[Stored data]
------------

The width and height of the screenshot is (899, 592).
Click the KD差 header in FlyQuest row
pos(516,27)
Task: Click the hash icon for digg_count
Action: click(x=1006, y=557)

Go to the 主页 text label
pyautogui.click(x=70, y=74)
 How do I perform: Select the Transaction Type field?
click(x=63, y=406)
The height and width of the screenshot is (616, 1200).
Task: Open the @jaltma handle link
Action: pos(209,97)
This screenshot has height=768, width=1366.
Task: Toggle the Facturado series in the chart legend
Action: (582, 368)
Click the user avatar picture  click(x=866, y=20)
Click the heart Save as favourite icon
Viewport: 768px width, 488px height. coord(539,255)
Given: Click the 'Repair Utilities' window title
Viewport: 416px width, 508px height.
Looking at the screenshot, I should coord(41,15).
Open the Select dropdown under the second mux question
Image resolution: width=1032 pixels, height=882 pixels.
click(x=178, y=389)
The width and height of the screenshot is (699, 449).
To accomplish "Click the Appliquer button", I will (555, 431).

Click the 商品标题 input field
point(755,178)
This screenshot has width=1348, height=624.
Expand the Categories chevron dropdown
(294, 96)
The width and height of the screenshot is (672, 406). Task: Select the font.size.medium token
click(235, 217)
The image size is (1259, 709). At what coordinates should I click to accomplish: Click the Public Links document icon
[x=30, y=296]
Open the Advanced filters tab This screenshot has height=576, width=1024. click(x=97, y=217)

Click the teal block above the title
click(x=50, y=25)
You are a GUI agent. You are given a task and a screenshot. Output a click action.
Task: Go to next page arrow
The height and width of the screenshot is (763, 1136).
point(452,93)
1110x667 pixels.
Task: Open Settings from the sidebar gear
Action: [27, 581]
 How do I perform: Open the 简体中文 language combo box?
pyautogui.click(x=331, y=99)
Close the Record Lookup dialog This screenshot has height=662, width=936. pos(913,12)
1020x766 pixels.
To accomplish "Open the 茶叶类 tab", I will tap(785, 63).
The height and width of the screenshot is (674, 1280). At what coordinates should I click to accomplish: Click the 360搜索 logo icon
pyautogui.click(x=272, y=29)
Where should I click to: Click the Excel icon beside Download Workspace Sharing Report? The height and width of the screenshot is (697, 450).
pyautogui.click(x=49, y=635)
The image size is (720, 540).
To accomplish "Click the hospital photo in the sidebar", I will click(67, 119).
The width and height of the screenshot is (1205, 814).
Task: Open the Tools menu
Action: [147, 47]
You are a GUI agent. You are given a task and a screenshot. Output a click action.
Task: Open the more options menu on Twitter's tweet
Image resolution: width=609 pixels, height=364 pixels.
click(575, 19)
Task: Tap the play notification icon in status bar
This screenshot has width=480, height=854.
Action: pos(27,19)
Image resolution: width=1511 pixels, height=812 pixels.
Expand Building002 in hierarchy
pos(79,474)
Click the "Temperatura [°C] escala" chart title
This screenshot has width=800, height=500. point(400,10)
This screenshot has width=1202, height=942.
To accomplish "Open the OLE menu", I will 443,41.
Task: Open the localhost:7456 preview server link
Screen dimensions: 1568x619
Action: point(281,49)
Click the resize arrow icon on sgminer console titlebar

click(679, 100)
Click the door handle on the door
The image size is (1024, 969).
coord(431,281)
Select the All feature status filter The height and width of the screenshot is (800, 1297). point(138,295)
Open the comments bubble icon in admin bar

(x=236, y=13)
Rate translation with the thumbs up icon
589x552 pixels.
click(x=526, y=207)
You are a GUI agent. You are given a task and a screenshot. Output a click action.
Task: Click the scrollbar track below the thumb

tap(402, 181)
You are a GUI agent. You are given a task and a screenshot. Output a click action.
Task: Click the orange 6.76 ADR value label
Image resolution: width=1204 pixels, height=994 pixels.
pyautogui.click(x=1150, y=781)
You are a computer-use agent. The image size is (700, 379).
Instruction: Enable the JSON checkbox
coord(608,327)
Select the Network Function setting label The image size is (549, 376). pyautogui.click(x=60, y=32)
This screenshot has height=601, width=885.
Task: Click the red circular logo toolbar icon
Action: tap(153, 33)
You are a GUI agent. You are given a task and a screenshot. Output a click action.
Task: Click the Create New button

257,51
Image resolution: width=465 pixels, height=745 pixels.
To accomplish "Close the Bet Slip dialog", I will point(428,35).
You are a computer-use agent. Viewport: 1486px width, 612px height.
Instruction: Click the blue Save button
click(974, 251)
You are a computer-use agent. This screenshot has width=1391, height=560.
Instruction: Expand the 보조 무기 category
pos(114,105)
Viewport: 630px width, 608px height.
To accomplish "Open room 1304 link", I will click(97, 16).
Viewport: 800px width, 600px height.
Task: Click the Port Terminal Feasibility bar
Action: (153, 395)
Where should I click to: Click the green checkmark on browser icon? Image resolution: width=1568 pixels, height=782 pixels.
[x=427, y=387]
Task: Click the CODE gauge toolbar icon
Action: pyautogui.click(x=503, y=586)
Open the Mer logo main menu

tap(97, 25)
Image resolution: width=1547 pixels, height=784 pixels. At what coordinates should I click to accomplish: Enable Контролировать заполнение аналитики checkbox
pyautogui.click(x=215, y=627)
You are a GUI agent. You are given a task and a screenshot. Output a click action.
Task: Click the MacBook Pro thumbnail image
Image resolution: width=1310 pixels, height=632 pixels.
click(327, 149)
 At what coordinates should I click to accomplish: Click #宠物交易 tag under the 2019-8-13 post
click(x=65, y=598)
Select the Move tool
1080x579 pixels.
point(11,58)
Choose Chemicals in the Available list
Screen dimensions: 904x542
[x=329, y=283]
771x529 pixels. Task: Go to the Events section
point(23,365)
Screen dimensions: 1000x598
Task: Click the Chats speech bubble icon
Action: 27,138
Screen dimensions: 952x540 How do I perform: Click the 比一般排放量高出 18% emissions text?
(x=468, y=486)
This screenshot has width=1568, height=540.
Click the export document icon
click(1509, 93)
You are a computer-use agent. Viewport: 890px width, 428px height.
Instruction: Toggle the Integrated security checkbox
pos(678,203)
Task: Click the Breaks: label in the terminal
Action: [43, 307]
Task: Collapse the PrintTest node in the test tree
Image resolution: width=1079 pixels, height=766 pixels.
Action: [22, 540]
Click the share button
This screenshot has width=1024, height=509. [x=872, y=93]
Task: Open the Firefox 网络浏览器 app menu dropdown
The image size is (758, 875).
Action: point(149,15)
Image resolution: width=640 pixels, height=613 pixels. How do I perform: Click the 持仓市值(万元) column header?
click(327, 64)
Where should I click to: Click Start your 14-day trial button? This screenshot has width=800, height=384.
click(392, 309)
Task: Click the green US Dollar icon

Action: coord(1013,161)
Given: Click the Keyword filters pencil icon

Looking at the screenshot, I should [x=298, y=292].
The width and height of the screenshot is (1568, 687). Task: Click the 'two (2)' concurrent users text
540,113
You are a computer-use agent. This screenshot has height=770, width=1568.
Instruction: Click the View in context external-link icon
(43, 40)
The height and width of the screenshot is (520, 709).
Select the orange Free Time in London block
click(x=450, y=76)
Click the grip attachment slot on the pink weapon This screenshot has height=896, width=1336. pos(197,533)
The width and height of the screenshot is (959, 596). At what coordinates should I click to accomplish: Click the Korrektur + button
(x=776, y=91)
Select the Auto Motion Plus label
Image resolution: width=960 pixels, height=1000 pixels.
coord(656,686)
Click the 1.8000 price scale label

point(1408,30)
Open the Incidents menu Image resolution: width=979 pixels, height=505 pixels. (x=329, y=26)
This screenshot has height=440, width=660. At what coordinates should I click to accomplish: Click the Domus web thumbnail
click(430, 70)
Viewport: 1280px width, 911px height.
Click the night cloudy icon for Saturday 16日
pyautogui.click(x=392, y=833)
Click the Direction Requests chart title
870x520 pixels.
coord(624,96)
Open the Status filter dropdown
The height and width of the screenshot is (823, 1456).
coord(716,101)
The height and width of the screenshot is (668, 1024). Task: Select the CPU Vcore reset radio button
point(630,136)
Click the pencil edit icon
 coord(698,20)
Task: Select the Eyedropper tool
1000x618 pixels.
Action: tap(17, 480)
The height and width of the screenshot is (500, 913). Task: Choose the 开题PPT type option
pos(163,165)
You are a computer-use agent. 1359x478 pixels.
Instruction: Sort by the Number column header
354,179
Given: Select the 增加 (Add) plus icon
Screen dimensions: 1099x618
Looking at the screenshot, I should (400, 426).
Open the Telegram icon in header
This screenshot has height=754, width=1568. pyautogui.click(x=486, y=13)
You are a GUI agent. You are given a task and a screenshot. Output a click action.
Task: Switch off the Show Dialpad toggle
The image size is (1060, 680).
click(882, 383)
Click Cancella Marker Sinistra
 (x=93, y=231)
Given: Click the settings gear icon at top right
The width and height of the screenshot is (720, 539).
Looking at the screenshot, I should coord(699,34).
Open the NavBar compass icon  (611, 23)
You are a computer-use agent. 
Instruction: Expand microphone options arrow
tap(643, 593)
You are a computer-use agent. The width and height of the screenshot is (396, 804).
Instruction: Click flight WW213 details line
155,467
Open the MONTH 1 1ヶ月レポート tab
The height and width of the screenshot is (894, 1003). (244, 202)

------------

### WHAT TO DO
Copy out the entries exactly. Begin at the first line and end with the line that has "1020x766 pixels.".

### THE COMPLETED TASK
The width and height of the screenshot is (899, 592).
Click the KD差 header in FlyQuest row
pos(516,27)
Task: Click the hash icon for digg_count
Action: click(x=1006, y=557)

Go to the 主页 text label
pyautogui.click(x=70, y=74)
 How do I perform: Select the Transaction Type field?
click(x=63, y=406)
The height and width of the screenshot is (616, 1200).
Task: Open the @jaltma handle link
Action: pos(209,97)
This screenshot has height=768, width=1366.
Task: Toggle the Facturado series in the chart legend
Action: (582, 368)
Click the user avatar picture  click(x=866, y=20)
Click the heart Save as favourite icon
Viewport: 768px width, 488px height. coord(539,255)
Given: Click the 'Repair Utilities' window title
Viewport: 416px width, 508px height.
Looking at the screenshot, I should coord(41,15).
Open the Select dropdown under the second mux question
Image resolution: width=1032 pixels, height=882 pixels.
click(x=178, y=389)
The width and height of the screenshot is (699, 449).
To accomplish "Click the Appliquer button", I will (555, 431).

Click the 商品标题 input field
point(755,178)
This screenshot has width=1348, height=624.
Expand the Categories chevron dropdown
(294, 96)
The width and height of the screenshot is (672, 406). Task: Select the font.size.medium token
click(235, 217)
The image size is (1259, 709). At what coordinates should I click to accomplish: Click the Public Links document icon
[x=30, y=296]
Open the Advanced filters tab This screenshot has height=576, width=1024. click(x=97, y=217)

Click the teal block above the title
click(x=50, y=25)
You are a GUI agent. You are given a task and a screenshot. Output a click action.
Task: Go to next page arrow
The height and width of the screenshot is (763, 1136).
point(452,93)
1110x667 pixels.
Task: Open Settings from the sidebar gear
Action: [27, 581]
 How do I perform: Open the 简体中文 language combo box?
pyautogui.click(x=331, y=99)
Close the Record Lookup dialog This screenshot has height=662, width=936. pos(913,12)
1020x766 pixels.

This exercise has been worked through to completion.